**EXERCISE REQUIREMENTS**: For the data below, restate word for word only the lines from the line containing "déteste (25, 1021)" through the line containing "SHOP ALL (32, 1780)", both ends included.

**Saved entries**:
○ ○ ○ ○ ○

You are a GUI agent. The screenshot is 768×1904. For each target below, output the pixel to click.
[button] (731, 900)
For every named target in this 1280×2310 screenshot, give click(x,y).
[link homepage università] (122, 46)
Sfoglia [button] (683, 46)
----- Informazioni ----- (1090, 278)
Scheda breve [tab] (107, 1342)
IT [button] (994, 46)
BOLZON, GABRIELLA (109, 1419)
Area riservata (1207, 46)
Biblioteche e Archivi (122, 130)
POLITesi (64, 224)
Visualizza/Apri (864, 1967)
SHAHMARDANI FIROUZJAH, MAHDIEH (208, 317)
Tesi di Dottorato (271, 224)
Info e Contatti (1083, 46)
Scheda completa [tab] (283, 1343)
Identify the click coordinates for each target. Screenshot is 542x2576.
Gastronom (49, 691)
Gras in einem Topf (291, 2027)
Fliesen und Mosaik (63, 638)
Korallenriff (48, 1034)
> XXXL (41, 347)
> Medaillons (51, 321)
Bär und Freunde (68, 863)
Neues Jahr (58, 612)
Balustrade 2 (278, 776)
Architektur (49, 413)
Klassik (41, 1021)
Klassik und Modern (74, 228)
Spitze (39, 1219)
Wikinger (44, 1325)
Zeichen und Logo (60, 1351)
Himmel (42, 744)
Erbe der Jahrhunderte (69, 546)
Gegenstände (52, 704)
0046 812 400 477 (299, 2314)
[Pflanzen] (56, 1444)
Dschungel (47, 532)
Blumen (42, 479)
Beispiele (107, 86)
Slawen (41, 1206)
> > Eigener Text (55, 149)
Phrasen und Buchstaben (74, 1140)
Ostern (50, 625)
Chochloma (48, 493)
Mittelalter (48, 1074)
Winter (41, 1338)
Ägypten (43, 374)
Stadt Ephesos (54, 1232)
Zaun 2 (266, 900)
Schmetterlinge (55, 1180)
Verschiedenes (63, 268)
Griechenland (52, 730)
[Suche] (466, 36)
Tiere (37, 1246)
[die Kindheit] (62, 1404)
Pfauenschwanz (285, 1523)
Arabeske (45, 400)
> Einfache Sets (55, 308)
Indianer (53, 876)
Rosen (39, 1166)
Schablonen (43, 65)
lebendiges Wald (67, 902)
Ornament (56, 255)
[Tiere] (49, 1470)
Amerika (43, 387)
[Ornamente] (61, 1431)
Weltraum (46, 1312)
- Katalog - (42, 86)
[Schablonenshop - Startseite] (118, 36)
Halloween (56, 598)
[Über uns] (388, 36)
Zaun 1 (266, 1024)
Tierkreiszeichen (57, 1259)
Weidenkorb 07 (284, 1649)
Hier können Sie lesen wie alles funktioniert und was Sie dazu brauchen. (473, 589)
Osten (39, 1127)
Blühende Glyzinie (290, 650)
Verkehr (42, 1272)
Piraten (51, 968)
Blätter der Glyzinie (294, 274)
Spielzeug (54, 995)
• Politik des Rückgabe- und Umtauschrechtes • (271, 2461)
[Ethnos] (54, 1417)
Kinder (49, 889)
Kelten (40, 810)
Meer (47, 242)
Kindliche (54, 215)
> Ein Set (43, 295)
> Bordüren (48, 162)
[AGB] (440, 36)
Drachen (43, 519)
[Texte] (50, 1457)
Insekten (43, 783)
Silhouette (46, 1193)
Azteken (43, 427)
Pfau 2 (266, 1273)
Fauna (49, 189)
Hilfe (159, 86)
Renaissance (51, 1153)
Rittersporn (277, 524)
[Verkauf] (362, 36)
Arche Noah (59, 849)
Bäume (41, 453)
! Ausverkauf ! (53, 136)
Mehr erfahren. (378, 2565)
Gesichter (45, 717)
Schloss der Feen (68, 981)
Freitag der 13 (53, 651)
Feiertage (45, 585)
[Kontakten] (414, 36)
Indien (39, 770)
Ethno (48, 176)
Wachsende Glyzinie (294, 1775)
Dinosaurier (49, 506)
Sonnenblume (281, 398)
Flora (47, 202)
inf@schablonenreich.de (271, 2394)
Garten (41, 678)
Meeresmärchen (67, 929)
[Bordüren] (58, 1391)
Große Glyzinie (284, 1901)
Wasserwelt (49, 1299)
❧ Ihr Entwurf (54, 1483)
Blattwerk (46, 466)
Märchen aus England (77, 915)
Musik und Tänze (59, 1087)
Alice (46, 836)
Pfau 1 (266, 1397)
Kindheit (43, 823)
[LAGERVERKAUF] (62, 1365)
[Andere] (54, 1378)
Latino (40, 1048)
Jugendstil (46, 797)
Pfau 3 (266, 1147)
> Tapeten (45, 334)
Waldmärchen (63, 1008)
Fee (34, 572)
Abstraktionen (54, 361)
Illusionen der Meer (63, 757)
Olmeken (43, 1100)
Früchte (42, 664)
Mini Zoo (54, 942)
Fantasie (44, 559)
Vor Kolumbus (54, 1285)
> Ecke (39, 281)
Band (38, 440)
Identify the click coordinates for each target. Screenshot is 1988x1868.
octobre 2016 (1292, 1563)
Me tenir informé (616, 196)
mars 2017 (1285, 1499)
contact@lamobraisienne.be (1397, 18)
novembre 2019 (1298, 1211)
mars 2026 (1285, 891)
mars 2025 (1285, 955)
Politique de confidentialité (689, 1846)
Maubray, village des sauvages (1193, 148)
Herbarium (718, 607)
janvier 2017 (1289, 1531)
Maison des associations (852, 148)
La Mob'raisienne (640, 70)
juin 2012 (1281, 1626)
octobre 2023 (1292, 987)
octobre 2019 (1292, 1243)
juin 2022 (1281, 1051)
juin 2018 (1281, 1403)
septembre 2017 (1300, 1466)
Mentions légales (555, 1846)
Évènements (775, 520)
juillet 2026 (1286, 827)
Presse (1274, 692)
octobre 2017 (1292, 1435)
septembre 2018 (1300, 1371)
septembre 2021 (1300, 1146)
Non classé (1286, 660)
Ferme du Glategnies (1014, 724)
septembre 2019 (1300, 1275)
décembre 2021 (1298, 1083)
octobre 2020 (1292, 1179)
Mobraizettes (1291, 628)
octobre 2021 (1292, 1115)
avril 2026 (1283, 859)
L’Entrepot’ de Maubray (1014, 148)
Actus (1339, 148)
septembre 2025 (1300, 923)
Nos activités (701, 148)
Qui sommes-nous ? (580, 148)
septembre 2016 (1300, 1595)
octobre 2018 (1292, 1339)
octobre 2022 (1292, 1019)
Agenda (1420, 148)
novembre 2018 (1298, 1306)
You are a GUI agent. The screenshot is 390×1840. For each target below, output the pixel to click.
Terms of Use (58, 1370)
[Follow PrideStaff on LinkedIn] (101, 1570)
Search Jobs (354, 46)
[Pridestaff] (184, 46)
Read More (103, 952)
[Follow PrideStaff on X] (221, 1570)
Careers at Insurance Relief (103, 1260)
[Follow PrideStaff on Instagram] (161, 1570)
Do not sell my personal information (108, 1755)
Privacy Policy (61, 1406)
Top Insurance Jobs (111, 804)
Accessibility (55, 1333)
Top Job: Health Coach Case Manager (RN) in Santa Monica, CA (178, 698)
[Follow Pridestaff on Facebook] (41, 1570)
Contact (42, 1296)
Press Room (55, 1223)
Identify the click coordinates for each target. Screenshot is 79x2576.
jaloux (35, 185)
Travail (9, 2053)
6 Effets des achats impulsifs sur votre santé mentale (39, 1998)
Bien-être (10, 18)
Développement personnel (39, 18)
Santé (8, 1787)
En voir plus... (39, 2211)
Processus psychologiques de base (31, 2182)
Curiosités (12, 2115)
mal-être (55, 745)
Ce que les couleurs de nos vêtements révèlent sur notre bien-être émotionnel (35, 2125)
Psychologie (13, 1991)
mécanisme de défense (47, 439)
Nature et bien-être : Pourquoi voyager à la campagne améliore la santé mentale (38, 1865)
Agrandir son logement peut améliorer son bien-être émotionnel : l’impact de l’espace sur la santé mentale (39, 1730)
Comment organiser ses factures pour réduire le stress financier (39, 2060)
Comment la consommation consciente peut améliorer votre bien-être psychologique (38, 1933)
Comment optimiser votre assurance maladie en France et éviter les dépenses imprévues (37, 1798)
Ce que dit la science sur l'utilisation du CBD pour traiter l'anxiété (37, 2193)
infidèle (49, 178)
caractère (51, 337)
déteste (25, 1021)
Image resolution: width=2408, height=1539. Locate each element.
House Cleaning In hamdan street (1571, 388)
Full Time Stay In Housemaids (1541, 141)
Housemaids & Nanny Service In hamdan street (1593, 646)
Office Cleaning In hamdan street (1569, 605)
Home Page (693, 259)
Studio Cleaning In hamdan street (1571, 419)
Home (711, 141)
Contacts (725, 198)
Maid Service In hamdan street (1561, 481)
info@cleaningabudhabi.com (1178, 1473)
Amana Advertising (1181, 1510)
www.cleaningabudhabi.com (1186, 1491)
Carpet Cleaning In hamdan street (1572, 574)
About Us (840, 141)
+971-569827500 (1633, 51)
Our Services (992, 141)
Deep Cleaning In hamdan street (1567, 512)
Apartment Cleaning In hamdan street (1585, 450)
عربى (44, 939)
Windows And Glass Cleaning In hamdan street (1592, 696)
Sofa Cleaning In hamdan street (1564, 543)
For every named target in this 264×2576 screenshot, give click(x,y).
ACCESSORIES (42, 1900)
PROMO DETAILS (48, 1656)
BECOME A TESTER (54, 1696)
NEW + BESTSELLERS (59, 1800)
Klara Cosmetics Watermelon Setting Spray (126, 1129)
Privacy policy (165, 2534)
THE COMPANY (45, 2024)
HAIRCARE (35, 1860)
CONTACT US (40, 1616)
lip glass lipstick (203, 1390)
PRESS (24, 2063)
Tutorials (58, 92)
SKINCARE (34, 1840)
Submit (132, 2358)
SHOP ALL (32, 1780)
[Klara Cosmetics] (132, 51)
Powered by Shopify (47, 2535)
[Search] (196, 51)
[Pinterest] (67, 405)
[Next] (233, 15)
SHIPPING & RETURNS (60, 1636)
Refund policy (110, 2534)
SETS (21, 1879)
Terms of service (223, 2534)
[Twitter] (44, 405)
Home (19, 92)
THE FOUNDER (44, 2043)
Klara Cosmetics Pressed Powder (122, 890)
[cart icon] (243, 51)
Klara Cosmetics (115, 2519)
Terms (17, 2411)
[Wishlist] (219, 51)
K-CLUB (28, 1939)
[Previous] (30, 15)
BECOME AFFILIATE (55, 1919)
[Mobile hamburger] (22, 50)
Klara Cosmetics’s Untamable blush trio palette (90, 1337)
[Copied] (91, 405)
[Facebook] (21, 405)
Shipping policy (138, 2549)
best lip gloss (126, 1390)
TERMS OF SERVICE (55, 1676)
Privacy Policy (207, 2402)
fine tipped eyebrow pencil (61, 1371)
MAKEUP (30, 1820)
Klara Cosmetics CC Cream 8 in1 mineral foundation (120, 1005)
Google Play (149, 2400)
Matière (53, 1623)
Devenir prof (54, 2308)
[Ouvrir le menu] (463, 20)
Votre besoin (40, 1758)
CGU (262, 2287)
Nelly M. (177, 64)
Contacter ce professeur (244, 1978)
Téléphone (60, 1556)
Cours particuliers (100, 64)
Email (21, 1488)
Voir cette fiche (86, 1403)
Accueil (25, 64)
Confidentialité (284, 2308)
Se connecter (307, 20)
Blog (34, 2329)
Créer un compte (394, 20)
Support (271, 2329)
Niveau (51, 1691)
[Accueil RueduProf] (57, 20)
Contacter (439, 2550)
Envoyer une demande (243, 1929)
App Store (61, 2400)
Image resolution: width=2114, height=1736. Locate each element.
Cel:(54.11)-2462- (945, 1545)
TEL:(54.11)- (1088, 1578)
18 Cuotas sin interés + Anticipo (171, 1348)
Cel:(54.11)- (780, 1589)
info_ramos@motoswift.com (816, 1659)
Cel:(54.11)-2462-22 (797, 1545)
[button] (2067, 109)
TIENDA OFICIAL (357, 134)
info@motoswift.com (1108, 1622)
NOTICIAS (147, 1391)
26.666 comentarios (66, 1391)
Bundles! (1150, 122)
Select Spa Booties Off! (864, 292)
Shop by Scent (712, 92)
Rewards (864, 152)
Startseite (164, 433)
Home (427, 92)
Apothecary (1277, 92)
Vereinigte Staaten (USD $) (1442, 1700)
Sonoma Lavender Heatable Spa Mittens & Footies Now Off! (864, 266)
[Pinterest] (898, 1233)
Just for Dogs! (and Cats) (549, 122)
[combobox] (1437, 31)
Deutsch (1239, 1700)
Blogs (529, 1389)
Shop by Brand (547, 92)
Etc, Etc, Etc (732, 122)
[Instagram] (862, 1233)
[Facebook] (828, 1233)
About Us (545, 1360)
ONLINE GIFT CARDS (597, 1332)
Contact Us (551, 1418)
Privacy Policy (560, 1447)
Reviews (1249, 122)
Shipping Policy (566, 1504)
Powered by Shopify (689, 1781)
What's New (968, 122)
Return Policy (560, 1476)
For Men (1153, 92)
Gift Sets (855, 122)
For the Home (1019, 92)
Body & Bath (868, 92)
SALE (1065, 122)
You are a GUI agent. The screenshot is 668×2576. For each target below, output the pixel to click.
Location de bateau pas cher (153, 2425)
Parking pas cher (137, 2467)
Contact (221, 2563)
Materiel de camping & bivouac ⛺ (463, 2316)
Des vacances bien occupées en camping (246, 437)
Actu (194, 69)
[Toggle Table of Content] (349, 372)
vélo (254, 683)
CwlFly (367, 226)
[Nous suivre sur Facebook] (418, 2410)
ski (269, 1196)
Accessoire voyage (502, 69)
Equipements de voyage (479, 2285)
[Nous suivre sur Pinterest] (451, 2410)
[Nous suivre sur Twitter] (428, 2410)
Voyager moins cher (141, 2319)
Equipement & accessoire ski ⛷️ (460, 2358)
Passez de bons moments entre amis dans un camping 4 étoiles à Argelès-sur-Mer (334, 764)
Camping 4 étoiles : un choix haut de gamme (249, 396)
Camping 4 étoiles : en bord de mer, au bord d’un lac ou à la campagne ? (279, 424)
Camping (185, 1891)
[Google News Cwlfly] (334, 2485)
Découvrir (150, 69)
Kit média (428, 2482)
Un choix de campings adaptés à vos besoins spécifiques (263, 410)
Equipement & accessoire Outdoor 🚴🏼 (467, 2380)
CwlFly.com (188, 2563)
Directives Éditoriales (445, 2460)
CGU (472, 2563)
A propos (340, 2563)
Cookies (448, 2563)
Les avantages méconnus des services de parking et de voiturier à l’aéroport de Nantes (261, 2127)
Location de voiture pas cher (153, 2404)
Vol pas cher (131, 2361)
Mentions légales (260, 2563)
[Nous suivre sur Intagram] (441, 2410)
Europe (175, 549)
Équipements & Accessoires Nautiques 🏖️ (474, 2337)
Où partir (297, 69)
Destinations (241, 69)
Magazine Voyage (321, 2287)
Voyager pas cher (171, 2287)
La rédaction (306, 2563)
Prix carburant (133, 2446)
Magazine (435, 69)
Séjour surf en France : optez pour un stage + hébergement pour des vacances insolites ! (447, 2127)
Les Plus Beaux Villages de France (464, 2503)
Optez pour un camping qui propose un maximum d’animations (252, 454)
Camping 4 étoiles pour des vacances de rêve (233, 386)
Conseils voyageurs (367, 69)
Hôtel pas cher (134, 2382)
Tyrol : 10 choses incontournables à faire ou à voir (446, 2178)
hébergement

○ ○ ○ ○ ○

**PROBLEM SOLUTION**:
déteste (25, 1021)
Image resolution: width=2408, height=1539. Locate each element.
House Cleaning In hamdan street (1571, 388)
Full Time Stay In Housemaids (1541, 141)
Housemaids & Nanny Service In hamdan street (1593, 646)
Office Cleaning In hamdan street (1569, 605)
Home Page (693, 259)
Studio Cleaning In hamdan street (1571, 419)
Home (711, 141)
Contacts (725, 198)
Maid Service In hamdan street (1561, 481)
info@cleaningabudhabi.com (1178, 1473)
Amana Advertising (1181, 1510)
www.cleaningabudhabi.com (1186, 1491)
Carpet Cleaning In hamdan street (1572, 574)
About Us (840, 141)
+971-569827500 (1633, 51)
Our Services (992, 141)
Deep Cleaning In hamdan street (1567, 512)
Apartment Cleaning In hamdan street (1585, 450)
عربى (44, 939)
Windows And Glass Cleaning In hamdan street (1592, 696)
Sofa Cleaning In hamdan street (1564, 543)
For every named target in this 264×2576 screenshot, give click(x,y).
ACCESSORIES (42, 1900)
PROMO DETAILS (48, 1656)
BECOME A TESTER (54, 1696)
NEW + BESTSELLERS (59, 1800)
Klara Cosmetics Watermelon Setting Spray (126, 1129)
Privacy policy (165, 2534)
THE COMPANY (45, 2024)
HAIRCARE (35, 1860)
CONTACT US (40, 1616)
lip glass lipstick (203, 1390)
PRESS (24, 2063)
Tutorials (58, 92)
SKINCARE (34, 1840)
Submit (132, 2358)
SHOP ALL (32, 1780)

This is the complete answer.